• _Exercise goal_
Go through the material and copy every line in which "computer" appears.
── Data to examine
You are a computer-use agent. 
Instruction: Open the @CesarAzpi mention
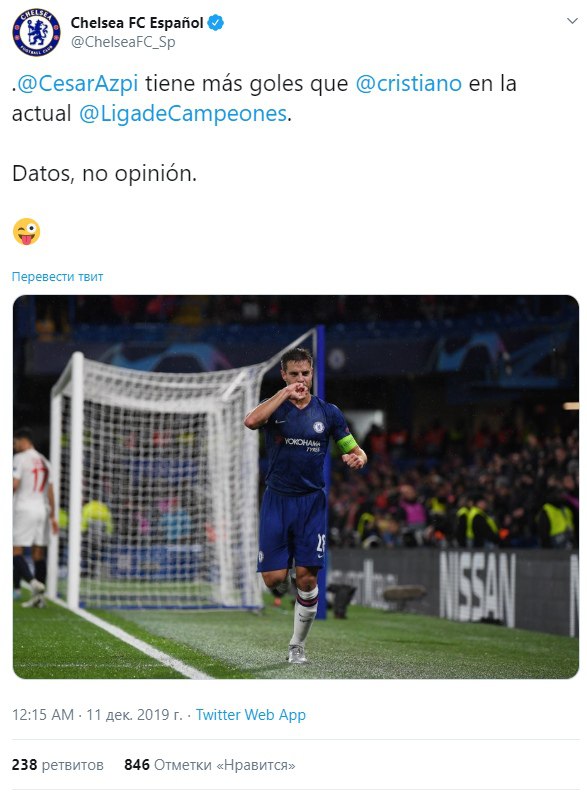tap(78, 83)
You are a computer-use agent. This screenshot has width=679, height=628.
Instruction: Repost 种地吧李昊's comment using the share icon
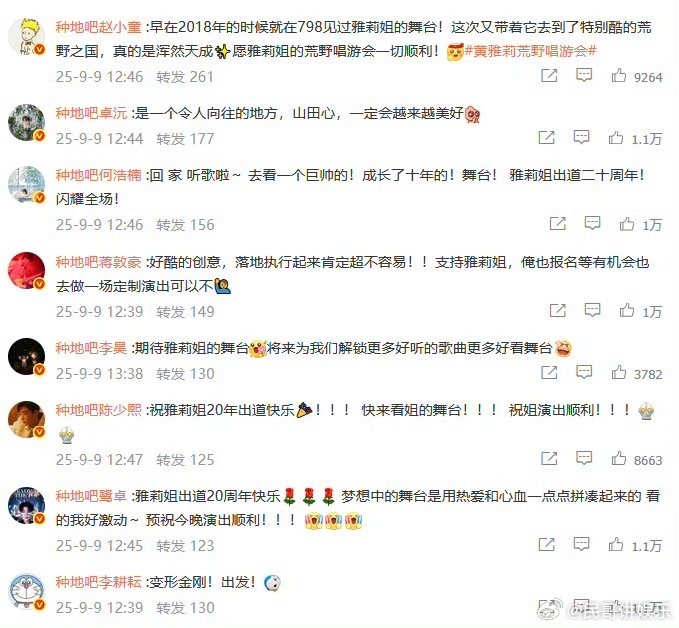(x=549, y=372)
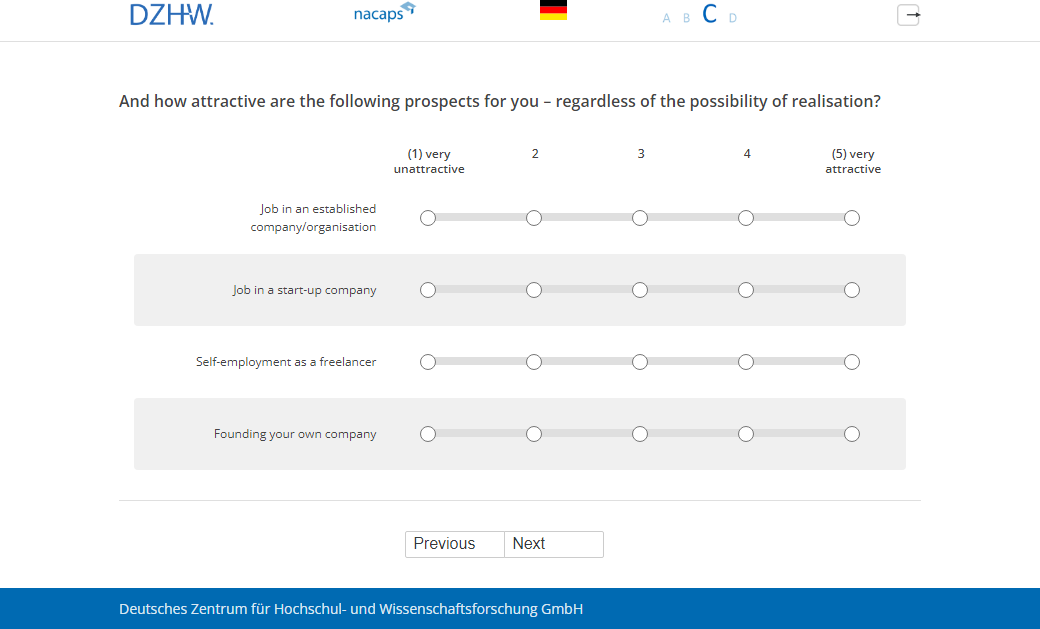Click the Next button
1040x629 pixels.
pos(553,544)
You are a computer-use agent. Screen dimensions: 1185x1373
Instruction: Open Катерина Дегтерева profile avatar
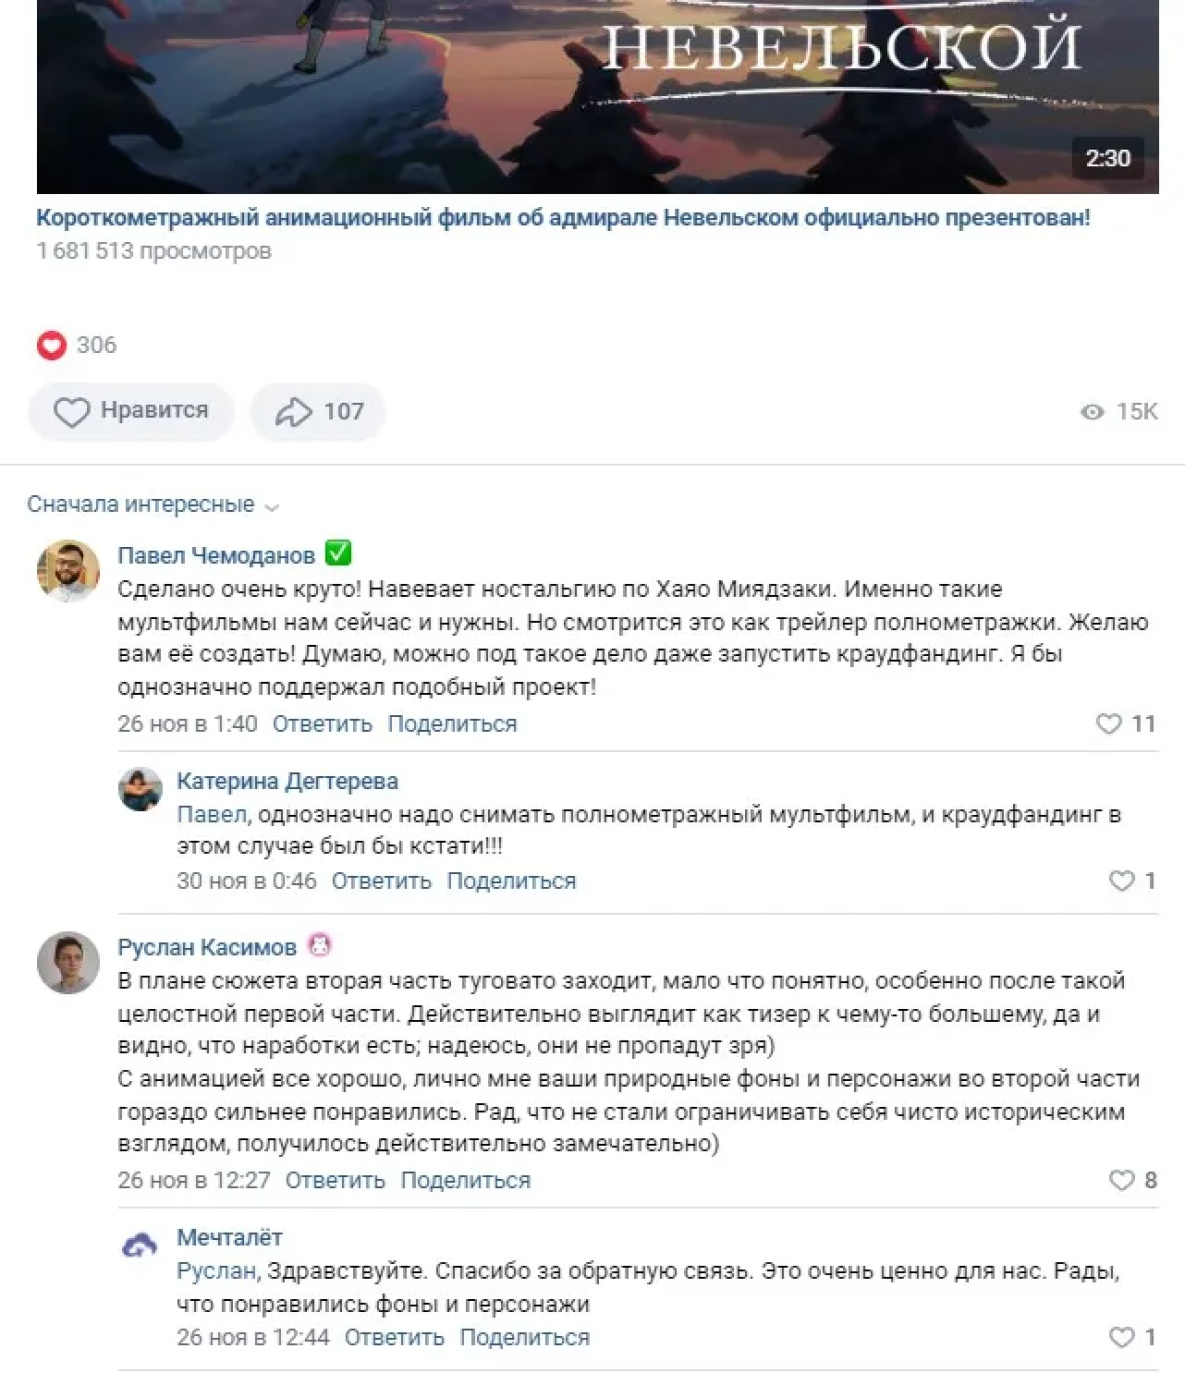pyautogui.click(x=140, y=789)
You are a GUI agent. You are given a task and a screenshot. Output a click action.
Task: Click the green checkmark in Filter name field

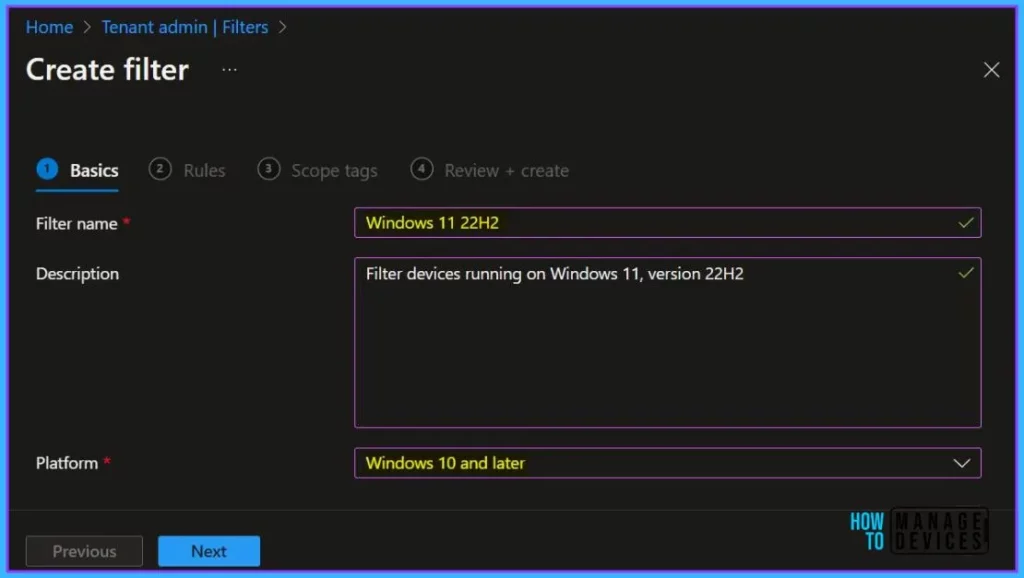tap(965, 223)

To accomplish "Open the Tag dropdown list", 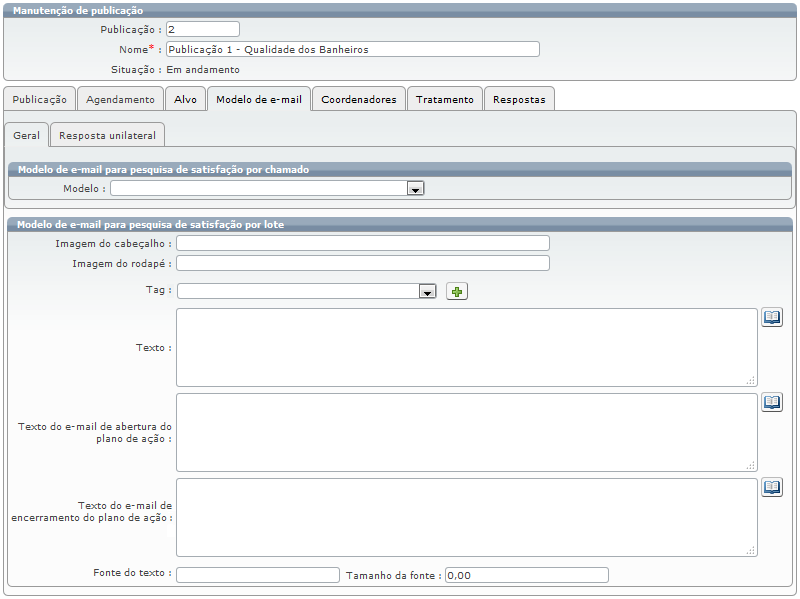I will point(428,291).

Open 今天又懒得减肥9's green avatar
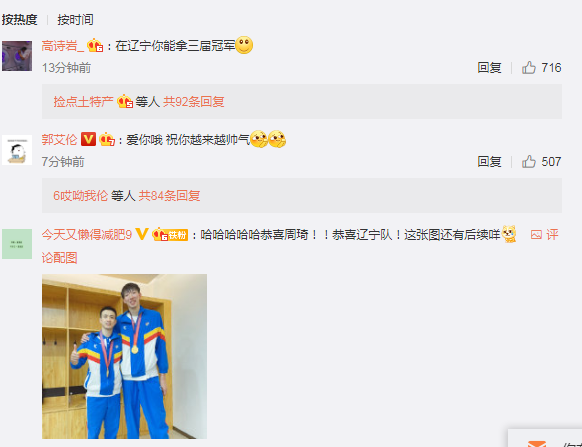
────
• _Written response_
You are a computer-use agent. 
You are a computer-use agent. This screenshot has width=679, height=628.
You are a computer-use agent. Screen dimensions: 1185x1373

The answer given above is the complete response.